Summing Up the Lessons of History: The Post-Mao Reinvestigation of the First Guangdong Anti-Localism Campaign
THIS EVENT IS ARCHIVED
Mark Czellér, University of Oxford
Date: 17 January 2019Time: 5:00 PM
Finishes: 17 January 2019Time: 7:00 PM
Venue: Brunei Gallery Room: B104
Type of Event: 0
This paper explores how and why the first (1952) campaign against ‘localism’ (difangzhuyi) in Guangdong was systematically reinvestigated starting in the late 1980s. It focuses on two notable cases: the rehabilitation in 1994 of Fang Fang, who had been the second highest-ranking official in Guangdong until his demotion in 1952; and the publication, beginning a year earlier, of a series of volumes concerning a remarkable miscarriage of justice in Enping County in 1952, which involved the imprisonment and execution of multiple county-level cadres on the basis of fabricated accusations of collusion with landlords, and which had its origin in the same provincial developments which led to Fang’s downfall.
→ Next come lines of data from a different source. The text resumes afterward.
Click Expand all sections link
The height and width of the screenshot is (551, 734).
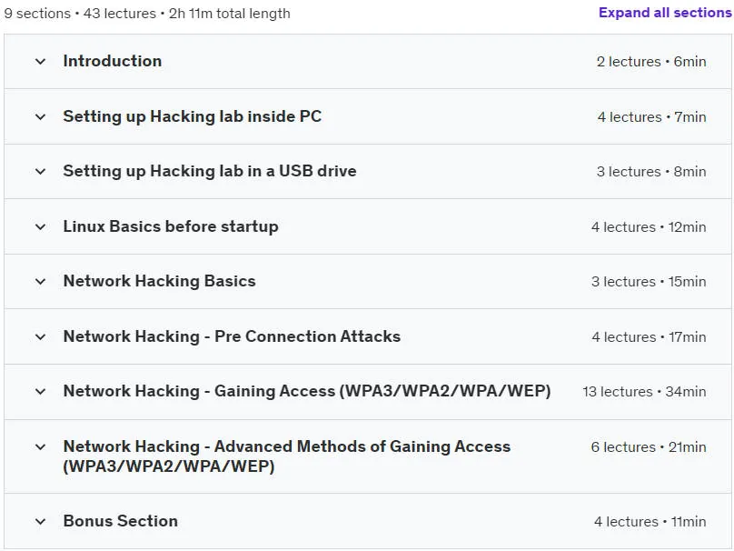pyautogui.click(x=665, y=13)
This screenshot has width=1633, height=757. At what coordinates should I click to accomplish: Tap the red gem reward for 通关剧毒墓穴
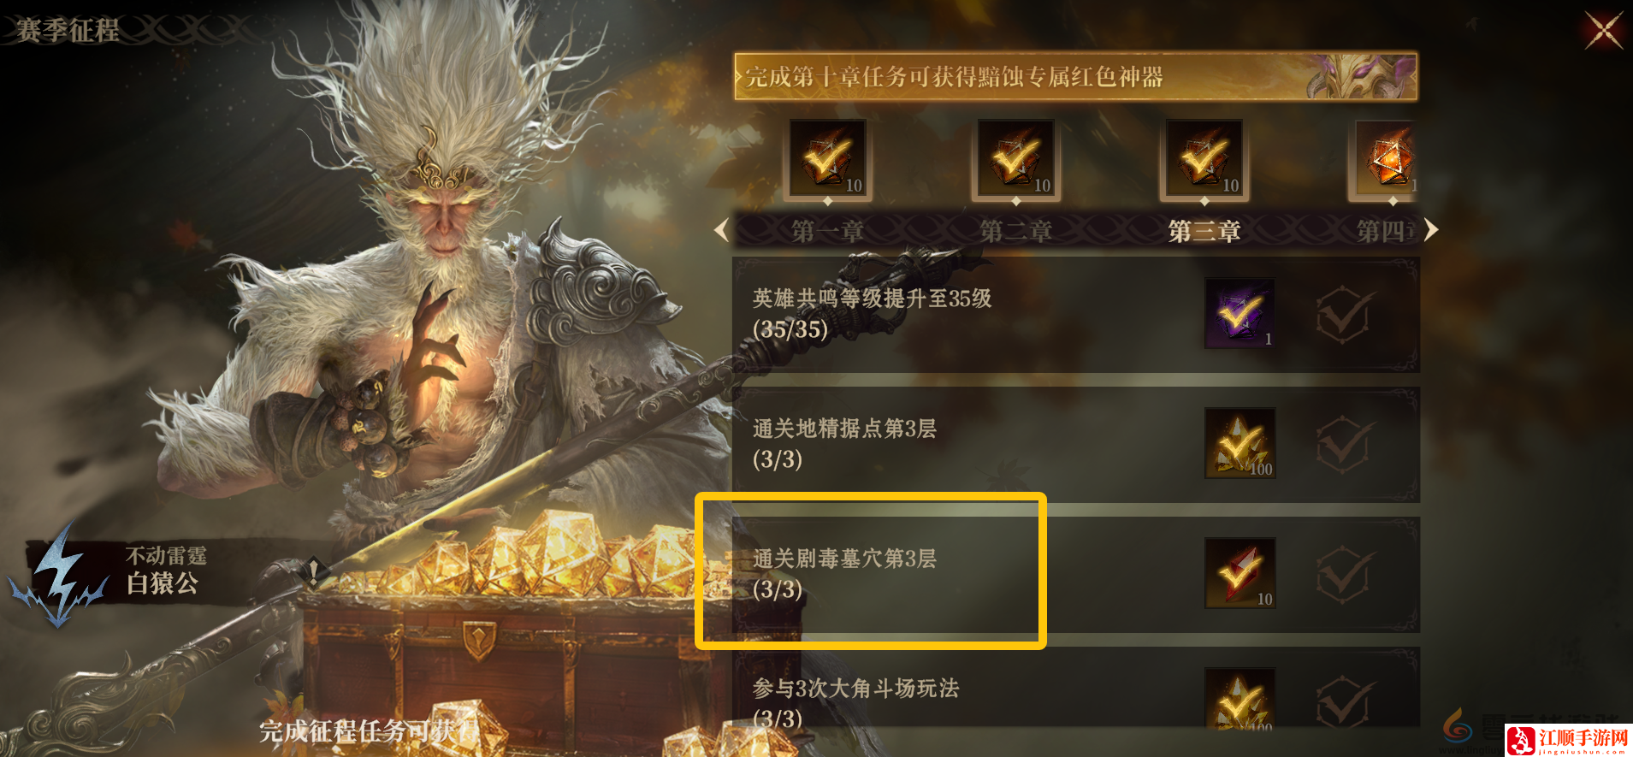(x=1240, y=573)
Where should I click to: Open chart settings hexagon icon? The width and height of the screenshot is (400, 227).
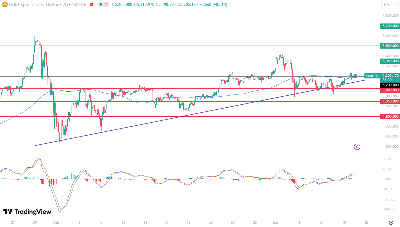pos(391,222)
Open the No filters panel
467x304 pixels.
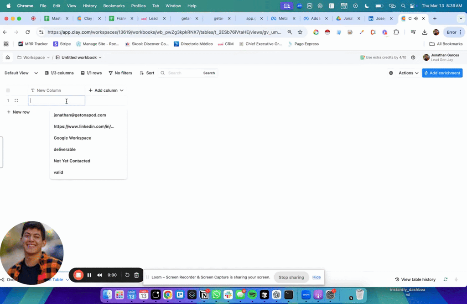point(120,73)
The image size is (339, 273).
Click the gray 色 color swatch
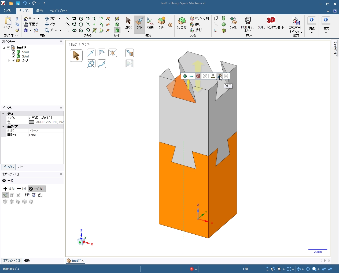31,122
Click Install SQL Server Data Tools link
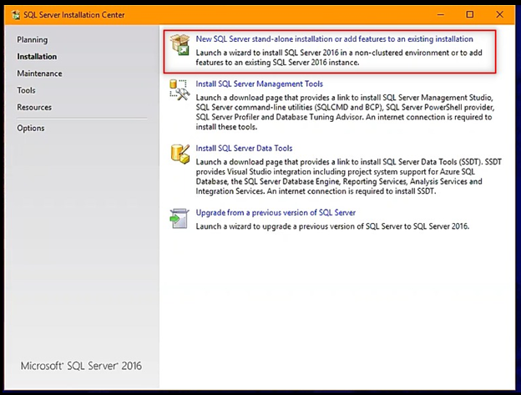The image size is (521, 395). pyautogui.click(x=244, y=149)
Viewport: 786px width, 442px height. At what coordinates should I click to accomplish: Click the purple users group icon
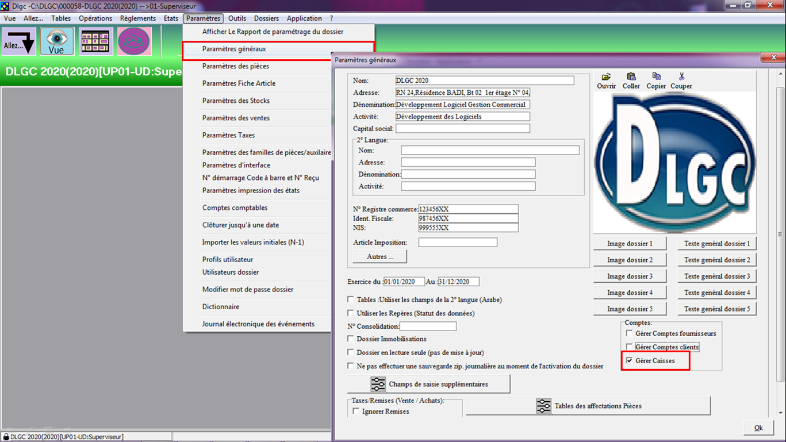click(x=134, y=42)
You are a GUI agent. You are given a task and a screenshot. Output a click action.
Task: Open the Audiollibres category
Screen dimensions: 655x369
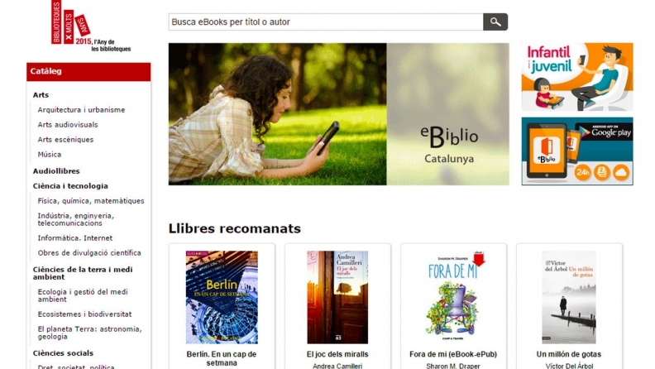[56, 171]
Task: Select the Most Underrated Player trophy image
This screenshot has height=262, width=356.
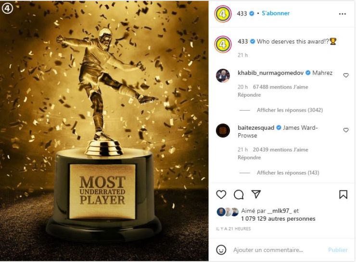Action: (104, 131)
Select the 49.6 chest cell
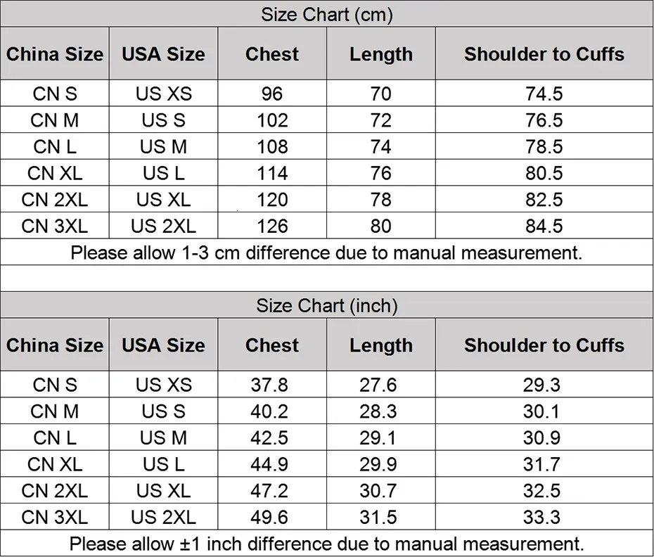This screenshot has width=654, height=557. point(270,517)
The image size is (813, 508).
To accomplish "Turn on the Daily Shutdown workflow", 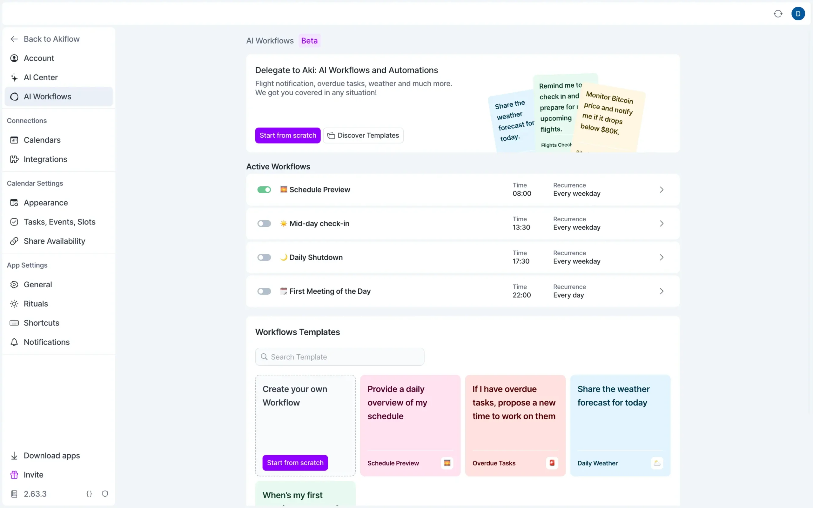I will click(264, 257).
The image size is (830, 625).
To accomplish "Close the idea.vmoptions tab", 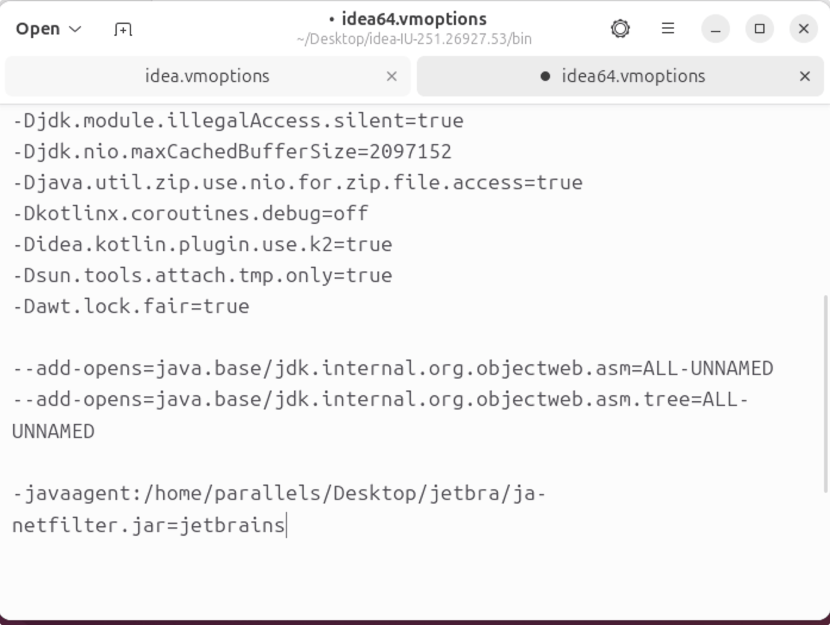I will pyautogui.click(x=391, y=76).
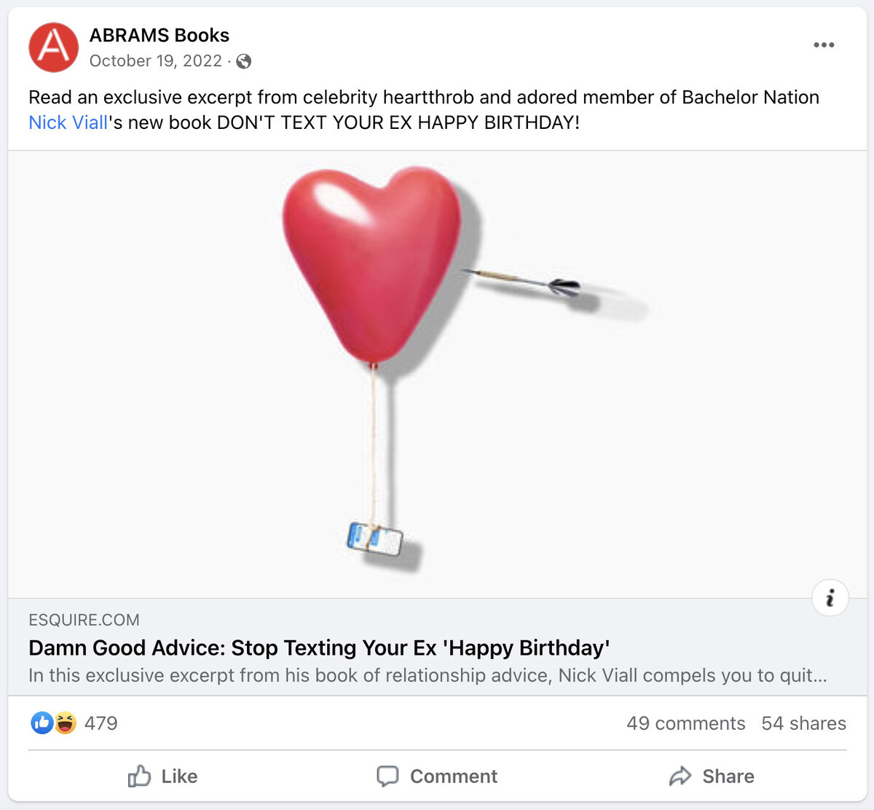Click the ESQUIRE.COM source label

(x=84, y=620)
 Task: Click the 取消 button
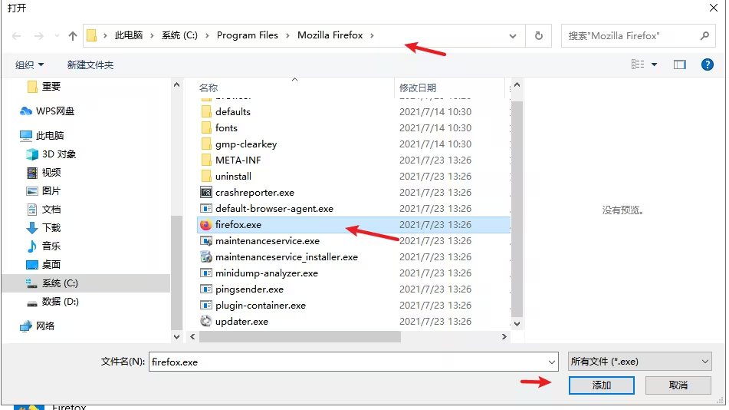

The paper pays particular attention to the discourses and policies that those engaged in investigating and writing the history of these cases drew on, sometimes in the face of considerable resistance, to provide moral and political justification for undertaking research on injustices which took place during the foundational years of the People’s Republic, and thus could not be easily integrated into the framework provided by the 1981 Resolution on Party History. In doing so, the paper seeks to contribute to our understanding of the discursive and political resources for, and constraints on, conducting research on sensitive historical subjects under official auspices during the period from the late 1980s to the late 1990s, and to provide a basis for comparison with earlier and later stages of the post-Mao era.